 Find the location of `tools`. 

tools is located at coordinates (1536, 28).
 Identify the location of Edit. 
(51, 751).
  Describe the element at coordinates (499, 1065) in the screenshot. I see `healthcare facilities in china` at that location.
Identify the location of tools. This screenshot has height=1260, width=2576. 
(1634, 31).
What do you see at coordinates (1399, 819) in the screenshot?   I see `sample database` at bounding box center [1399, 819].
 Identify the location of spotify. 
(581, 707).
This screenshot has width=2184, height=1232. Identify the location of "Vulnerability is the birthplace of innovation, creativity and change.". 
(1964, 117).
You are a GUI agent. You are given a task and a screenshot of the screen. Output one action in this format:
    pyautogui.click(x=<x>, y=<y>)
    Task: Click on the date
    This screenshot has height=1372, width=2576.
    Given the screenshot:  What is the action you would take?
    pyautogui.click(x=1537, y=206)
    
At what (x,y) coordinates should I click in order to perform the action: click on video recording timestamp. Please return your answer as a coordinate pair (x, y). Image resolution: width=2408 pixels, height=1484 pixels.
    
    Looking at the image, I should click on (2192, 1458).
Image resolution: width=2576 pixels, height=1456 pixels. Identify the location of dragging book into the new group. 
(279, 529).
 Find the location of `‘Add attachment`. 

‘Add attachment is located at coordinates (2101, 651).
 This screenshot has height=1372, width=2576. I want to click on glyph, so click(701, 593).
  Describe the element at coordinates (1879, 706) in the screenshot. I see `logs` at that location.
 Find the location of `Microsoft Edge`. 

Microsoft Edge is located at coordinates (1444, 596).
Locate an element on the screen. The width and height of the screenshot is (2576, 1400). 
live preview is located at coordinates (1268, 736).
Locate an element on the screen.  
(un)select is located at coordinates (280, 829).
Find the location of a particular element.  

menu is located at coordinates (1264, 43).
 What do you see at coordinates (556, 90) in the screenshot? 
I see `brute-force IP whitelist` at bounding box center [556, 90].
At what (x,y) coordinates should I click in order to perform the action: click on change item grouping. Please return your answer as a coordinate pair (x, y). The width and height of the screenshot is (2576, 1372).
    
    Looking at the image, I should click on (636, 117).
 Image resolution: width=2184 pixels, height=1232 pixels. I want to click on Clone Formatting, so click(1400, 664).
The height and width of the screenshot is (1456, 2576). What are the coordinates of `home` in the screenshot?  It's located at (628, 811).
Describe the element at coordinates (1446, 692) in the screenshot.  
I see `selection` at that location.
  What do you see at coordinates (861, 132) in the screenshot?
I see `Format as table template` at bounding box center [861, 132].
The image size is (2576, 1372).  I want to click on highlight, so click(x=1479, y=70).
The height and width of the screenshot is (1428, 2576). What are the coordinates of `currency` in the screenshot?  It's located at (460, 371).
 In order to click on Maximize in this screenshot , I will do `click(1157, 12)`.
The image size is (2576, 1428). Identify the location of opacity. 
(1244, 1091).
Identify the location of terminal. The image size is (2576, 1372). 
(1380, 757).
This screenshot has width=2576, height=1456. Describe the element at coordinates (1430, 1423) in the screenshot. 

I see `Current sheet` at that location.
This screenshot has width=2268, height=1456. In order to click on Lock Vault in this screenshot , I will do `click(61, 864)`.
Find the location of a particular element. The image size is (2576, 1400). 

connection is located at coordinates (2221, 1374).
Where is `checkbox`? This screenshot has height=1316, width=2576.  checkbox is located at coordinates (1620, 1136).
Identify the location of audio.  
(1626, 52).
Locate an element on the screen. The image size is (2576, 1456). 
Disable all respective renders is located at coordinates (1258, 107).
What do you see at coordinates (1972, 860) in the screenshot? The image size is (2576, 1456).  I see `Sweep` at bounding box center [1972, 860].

■ Aim
Please return every item above word for word, line for line.

■ Answer to the exercise
 Find the location of `tools`. 

tools is located at coordinates (1536, 28).
 Identify the location of Edit. 
(51, 751).
  Describe the element at coordinates (499, 1065) in the screenshot. I see `healthcare facilities in china` at that location.
Identify the location of tools. This screenshot has height=1260, width=2576. 
(1634, 31).
What do you see at coordinates (1399, 819) in the screenshot?   I see `sample database` at bounding box center [1399, 819].
 Identify the location of spotify. 
(581, 707).
This screenshot has width=2184, height=1232. Identify the location of "Vulnerability is the birthplace of innovation, creativity and change.". 
(1964, 117).
You are a GUI agent. You are given a task and a screenshot of the screen. Output one action in this format:
    pyautogui.click(x=<x>, y=<y>)
    Task: Click on the date
    This screenshot has height=1372, width=2576.
    Given the screenshot:  What is the action you would take?
    pyautogui.click(x=1537, y=206)
    
At what (x,y) coordinates should I click in order to perform the action: click on video recording timestamp. Please return your answer as a coordinate pair (x, y). Image resolution: width=2408 pixels, height=1484 pixels.
    
    Looking at the image, I should click on (2192, 1458).
Image resolution: width=2576 pixels, height=1456 pixels. Identify the location of dragging book into the new group. 
(279, 529).
 Find the location of `‘Add attachment`. 

‘Add attachment is located at coordinates (2101, 651).
 This screenshot has height=1372, width=2576. I want to click on glyph, so click(701, 593).
  Describe the element at coordinates (1879, 706) in the screenshot. I see `logs` at that location.
 Find the location of `Microsoft Edge`. 

Microsoft Edge is located at coordinates (1444, 596).
Locate an element on the screen. The width and height of the screenshot is (2576, 1400). 
live preview is located at coordinates (1268, 736).
Locate an element on the screen.  
(un)select is located at coordinates (280, 829).
Find the location of a particular element.  

menu is located at coordinates (1264, 43).
 What do you see at coordinates (556, 90) in the screenshot? 
I see `brute-force IP whitelist` at bounding box center [556, 90].
At what (x,y) coordinates should I click in order to perform the action: click on change item grouping. Please return your answer as a coordinate pair (x, y). The width and height of the screenshot is (2576, 1372).
    
    Looking at the image, I should click on (636, 117).
 Image resolution: width=2184 pixels, height=1232 pixels. I want to click on Clone Formatting, so click(1400, 664).
The height and width of the screenshot is (1456, 2576). What are the coordinates of `home` in the screenshot?  It's located at (628, 811).
Describe the element at coordinates (1446, 692) in the screenshot.  
I see `selection` at that location.
  What do you see at coordinates (861, 132) in the screenshot?
I see `Format as table template` at bounding box center [861, 132].
The image size is (2576, 1372).  I want to click on highlight, so click(x=1479, y=70).
The height and width of the screenshot is (1428, 2576). What are the coordinates of `currency` in the screenshot?  It's located at (460, 371).
 In order to click on Maximize in this screenshot , I will do `click(1157, 12)`.
The image size is (2576, 1428). Identify the location of opacity. 
(1244, 1091).
Identify the location of terminal. The image size is (2576, 1372). 
(1380, 757).
This screenshot has width=2576, height=1456. Describe the element at coordinates (1430, 1423) in the screenshot. 

I see `Current sheet` at that location.
This screenshot has width=2268, height=1456. In order to click on Lock Vault in this screenshot , I will do `click(61, 864)`.
Find the location of a particular element. The image size is (2576, 1400). 

connection is located at coordinates (2221, 1374).
Where is `checkbox`? This screenshot has height=1316, width=2576.  checkbox is located at coordinates (1620, 1136).
Identify the location of audio.  
(1626, 52).
Locate an element on the screen. The image size is (2576, 1456). 
Disable all respective renders is located at coordinates (1258, 107).
What do you see at coordinates (1972, 860) in the screenshot? The image size is (2576, 1456).  I see `Sweep` at bounding box center [1972, 860].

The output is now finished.